Reproduce all of the data below, swapping every instance of "At what coordinates should I click to accomplish" for "Which point should I click to complete" and leaving everything else untouched.

▶

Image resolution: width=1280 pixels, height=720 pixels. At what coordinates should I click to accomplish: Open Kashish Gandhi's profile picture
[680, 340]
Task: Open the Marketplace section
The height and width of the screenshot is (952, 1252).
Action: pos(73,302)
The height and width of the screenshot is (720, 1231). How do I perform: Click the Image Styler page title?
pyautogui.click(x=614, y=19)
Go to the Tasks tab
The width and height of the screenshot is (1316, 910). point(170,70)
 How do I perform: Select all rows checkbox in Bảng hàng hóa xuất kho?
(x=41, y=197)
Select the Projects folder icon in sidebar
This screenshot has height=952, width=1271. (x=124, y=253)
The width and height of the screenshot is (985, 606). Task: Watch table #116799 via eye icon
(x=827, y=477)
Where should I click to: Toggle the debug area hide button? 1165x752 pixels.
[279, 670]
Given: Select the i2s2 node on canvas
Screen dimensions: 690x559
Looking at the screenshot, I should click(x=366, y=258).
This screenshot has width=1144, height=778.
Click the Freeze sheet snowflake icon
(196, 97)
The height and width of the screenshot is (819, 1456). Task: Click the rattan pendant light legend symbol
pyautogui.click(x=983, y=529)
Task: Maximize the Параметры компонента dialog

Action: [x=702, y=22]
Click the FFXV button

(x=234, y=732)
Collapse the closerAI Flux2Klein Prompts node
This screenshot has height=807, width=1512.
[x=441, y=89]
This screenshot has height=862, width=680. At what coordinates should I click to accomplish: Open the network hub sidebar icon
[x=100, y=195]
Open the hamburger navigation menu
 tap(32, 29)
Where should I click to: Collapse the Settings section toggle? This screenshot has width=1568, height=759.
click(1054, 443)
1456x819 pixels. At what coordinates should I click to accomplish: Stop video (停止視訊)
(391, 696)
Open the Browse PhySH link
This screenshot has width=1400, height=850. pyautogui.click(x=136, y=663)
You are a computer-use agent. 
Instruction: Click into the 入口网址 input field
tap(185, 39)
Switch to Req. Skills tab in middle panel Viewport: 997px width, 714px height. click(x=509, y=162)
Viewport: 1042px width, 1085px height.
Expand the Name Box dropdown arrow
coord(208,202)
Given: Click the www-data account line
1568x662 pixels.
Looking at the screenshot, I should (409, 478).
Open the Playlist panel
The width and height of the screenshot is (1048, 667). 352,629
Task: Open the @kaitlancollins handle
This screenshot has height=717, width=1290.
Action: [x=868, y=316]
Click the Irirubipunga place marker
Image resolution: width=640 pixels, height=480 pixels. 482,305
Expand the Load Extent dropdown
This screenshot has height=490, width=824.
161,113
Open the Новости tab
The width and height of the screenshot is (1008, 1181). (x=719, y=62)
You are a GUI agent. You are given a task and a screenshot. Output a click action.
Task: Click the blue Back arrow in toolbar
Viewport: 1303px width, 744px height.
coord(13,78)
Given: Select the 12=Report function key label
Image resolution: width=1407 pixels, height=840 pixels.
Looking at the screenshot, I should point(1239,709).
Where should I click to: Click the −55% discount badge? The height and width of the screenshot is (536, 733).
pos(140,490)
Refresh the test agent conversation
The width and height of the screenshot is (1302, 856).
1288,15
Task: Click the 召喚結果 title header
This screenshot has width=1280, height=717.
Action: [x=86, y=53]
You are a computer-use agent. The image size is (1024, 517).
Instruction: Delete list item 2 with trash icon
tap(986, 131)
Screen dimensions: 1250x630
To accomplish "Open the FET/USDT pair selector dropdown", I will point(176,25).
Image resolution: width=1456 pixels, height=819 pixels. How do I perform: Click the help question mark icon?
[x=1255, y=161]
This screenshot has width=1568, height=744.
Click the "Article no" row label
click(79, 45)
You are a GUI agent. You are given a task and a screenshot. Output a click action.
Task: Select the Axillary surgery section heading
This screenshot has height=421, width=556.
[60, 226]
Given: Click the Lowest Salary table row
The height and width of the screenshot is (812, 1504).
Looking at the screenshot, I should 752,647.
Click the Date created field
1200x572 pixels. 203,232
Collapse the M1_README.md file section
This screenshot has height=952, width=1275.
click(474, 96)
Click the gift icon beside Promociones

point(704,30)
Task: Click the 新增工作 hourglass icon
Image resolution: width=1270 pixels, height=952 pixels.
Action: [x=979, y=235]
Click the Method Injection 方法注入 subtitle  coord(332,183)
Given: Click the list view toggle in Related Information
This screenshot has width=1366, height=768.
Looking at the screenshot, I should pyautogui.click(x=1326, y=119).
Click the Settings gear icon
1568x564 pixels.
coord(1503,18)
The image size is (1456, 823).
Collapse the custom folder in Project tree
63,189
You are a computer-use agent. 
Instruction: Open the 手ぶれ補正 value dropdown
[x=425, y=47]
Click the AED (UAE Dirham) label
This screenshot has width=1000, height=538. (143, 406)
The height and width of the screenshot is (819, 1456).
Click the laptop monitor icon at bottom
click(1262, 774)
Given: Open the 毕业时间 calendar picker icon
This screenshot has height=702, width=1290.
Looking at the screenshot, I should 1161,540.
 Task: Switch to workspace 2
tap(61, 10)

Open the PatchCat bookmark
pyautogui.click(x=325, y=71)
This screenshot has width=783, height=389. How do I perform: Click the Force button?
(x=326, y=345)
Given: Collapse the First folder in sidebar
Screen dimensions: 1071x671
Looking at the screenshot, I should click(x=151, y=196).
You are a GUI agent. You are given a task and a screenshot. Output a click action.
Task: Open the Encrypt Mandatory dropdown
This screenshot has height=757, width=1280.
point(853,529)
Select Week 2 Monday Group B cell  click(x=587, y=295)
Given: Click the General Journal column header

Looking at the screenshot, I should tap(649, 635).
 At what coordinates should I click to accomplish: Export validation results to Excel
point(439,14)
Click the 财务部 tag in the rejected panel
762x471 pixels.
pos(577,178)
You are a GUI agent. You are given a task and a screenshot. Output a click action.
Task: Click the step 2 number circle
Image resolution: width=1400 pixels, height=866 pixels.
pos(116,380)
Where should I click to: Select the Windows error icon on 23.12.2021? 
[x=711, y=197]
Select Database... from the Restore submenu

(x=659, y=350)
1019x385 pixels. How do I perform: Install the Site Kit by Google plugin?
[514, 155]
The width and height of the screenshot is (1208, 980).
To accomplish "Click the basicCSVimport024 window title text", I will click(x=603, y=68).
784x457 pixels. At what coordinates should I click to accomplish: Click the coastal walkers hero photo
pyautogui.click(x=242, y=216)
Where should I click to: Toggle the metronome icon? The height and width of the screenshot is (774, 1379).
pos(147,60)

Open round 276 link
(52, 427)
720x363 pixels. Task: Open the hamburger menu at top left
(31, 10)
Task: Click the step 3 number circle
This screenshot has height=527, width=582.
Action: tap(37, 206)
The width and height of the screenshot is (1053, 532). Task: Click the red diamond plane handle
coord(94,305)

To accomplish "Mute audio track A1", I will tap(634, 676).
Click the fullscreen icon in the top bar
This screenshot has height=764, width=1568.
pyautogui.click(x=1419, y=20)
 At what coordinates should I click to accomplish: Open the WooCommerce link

◀

§ **Output**:
Image resolution: width=1280 pixels, height=720 pixels. Which point should I click to complete: Open Kashish Gandhi's profile picture
[680, 340]
Task: Open the Marketplace section
The height and width of the screenshot is (952, 1252).
Action: pos(73,302)
The height and width of the screenshot is (720, 1231). How do I perform: Click the Image Styler page title?
pyautogui.click(x=614, y=19)
Go to the Tasks tab
The width and height of the screenshot is (1316, 910). point(170,70)
 How do I perform: Select all rows checkbox in Bảng hàng hóa xuất kho?
(x=41, y=197)
Select the Projects folder icon in sidebar
This screenshot has height=952, width=1271. (x=124, y=253)
The width and height of the screenshot is (985, 606). Task: Watch table #116799 via eye icon
(x=827, y=477)
Where should I click to: Toggle the debug area hide button? 1165x752 pixels.
[279, 670]
Given: Select the i2s2 node on canvas
Screen dimensions: 690x559
Looking at the screenshot, I should click(x=366, y=258).
This screenshot has width=1144, height=778.
Click the Freeze sheet snowflake icon
(196, 97)
The height and width of the screenshot is (819, 1456). Task: Click the rattan pendant light legend symbol
pyautogui.click(x=983, y=529)
Task: Maximize the Параметры компонента dialog

Action: [x=702, y=22]
Click the FFXV button

(x=234, y=732)
Collapse the closerAI Flux2Klein Prompts node
This screenshot has height=807, width=1512.
[x=441, y=89]
This screenshot has height=862, width=680. Which point should I click to complete: Open the network hub sidebar icon
[x=100, y=195]
Open the hamburger navigation menu
 tap(32, 29)
Where should I click to: Collapse the Settings section toggle? This screenshot has width=1568, height=759.
click(1054, 443)
1456x819 pixels. Which point should I click to complete: Stop video (停止視訊)
(391, 696)
Open the Browse PhySH link
This screenshot has width=1400, height=850. pyautogui.click(x=136, y=663)
You are a computer-use agent. 
Instruction: Click into the 入口网址 input field
tap(185, 39)
Switch to Req. Skills tab in middle panel Viewport: 997px width, 714px height. click(x=509, y=162)
Viewport: 1042px width, 1085px height.
Expand the Name Box dropdown arrow
coord(208,202)
Given: Click the www-data account line
1568x662 pixels.
Looking at the screenshot, I should (409, 478).
Open the Playlist panel
The width and height of the screenshot is (1048, 667). 352,629
Task: Open the @kaitlancollins handle
This screenshot has height=717, width=1290.
Action: [x=868, y=316]
Click the Irirubipunga place marker
Image resolution: width=640 pixels, height=480 pixels. 482,305
Expand the Load Extent dropdown
This screenshot has height=490, width=824.
161,113
Open the Новости tab
The width and height of the screenshot is (1008, 1181). (x=719, y=62)
You are a GUI agent. You are given a task and a screenshot. Output a click action.
Task: Click the blue Back arrow in toolbar
Viewport: 1303px width, 744px height.
coord(13,78)
Given: Select the 12=Report function key label
Image resolution: width=1407 pixels, height=840 pixels.
Looking at the screenshot, I should point(1239,709).
Where should I click to: Click the −55% discount badge? The height and width of the screenshot is (536, 733).
pos(140,490)
Refresh the test agent conversation
The width and height of the screenshot is (1302, 856).
1288,15
Task: Click the 召喚結果 title header
This screenshot has width=1280, height=717.
Action: [x=86, y=53]
You are a computer-use agent. The image size is (1024, 517).
Instruction: Delete list item 2 with trash icon
tap(986, 131)
Screen dimensions: 1250x630
To accomplish "Open the FET/USDT pair selector dropdown", I will point(176,25).
Image resolution: width=1456 pixels, height=819 pixels. How do I perform: Click the help question mark icon?
[x=1255, y=161]
This screenshot has width=1568, height=744.
Click the "Article no" row label
click(79, 45)
You are a GUI agent. You are given a task and a screenshot. Output a click action.
Task: Select the Axillary surgery section heading
This screenshot has height=421, width=556.
[60, 226]
Given: Click the Lowest Salary table row
The height and width of the screenshot is (812, 1504).
Looking at the screenshot, I should 752,647.
Click the Date created field
1200x572 pixels. 203,232
Collapse the M1_README.md file section
This screenshot has height=952, width=1275.
click(474, 96)
Click the gift icon beside Promociones

point(704,30)
Task: Click the 新增工作 hourglass icon
Image resolution: width=1270 pixels, height=952 pixels.
Action: [x=979, y=235]
Click the Method Injection 方法注入 subtitle  coord(332,183)
Given: Click the list view toggle in Related Information
This screenshot has width=1366, height=768.
Looking at the screenshot, I should pyautogui.click(x=1326, y=119).
Click the Settings gear icon
1568x564 pixels.
coord(1503,18)
The image size is (1456, 823).
Collapse the custom folder in Project tree
63,189
You are a computer-use agent. 
Instruction: Open the 手ぶれ補正 value dropdown
[x=425, y=47]
Click the AED (UAE Dirham) label
This screenshot has width=1000, height=538. (143, 406)
The height and width of the screenshot is (819, 1456).
Click the laptop monitor icon at bottom
click(1262, 774)
Given: Open the 毕业时间 calendar picker icon
This screenshot has height=702, width=1290.
Looking at the screenshot, I should 1161,540.
 Task: Switch to workspace 2
tap(61, 10)

Open the PatchCat bookmark
pyautogui.click(x=325, y=71)
This screenshot has width=783, height=389. How do I perform: Click the Force button?
(x=326, y=345)
Given: Collapse the First folder in sidebar
Screen dimensions: 1071x671
Looking at the screenshot, I should click(x=151, y=196).
You are a GUI agent. You are given a task and a screenshot. Output a click action.
Task: Open the Encrypt Mandatory dropdown
This screenshot has height=757, width=1280.
point(853,529)
Select Week 2 Monday Group B cell  click(x=587, y=295)
Given: Click the General Journal column header

Looking at the screenshot, I should tap(649, 635).
 Which point should I click to complete: Export validation results to Excel
point(439,14)
Click the 财务部 tag in the rejected panel
762x471 pixels.
pos(577,178)
You are a GUI agent. You are given a task and a screenshot. Output a click action.
Task: Click the step 2 number circle
Image resolution: width=1400 pixels, height=866 pixels.
pos(116,380)
Where should I click to: Select the Windows error icon on 23.12.2021? 
[x=711, y=197]
Select Database... from the Restore submenu

(x=659, y=350)
1019x385 pixels. How do I perform: Install the Site Kit by Google plugin?
[514, 155]
The width and height of the screenshot is (1208, 980).
To accomplish "Click the basicCSVimport024 window title text", I will click(x=603, y=68).
784x457 pixels. Which point should I click to complete: Click the coastal walkers hero photo
pyautogui.click(x=242, y=216)
Where should I click to: Toggle the metronome icon? The height and width of the screenshot is (774, 1379).
pos(147,60)

Open round 276 link
(52, 427)
720x363 pixels. Task: Open the hamburger menu at top left
(31, 10)
Task: Click the step 3 number circle
This screenshot has height=527, width=582.
Action: tap(37, 206)
The width and height of the screenshot is (1053, 532). Task: Click the red diamond plane handle
coord(94,305)

To accomplish "Mute audio track A1", I will tap(634, 676).
Click the fullscreen icon in the top bar
This screenshot has height=764, width=1568.
pyautogui.click(x=1419, y=20)
 Which point should I click to complete: Open the WooCommerce link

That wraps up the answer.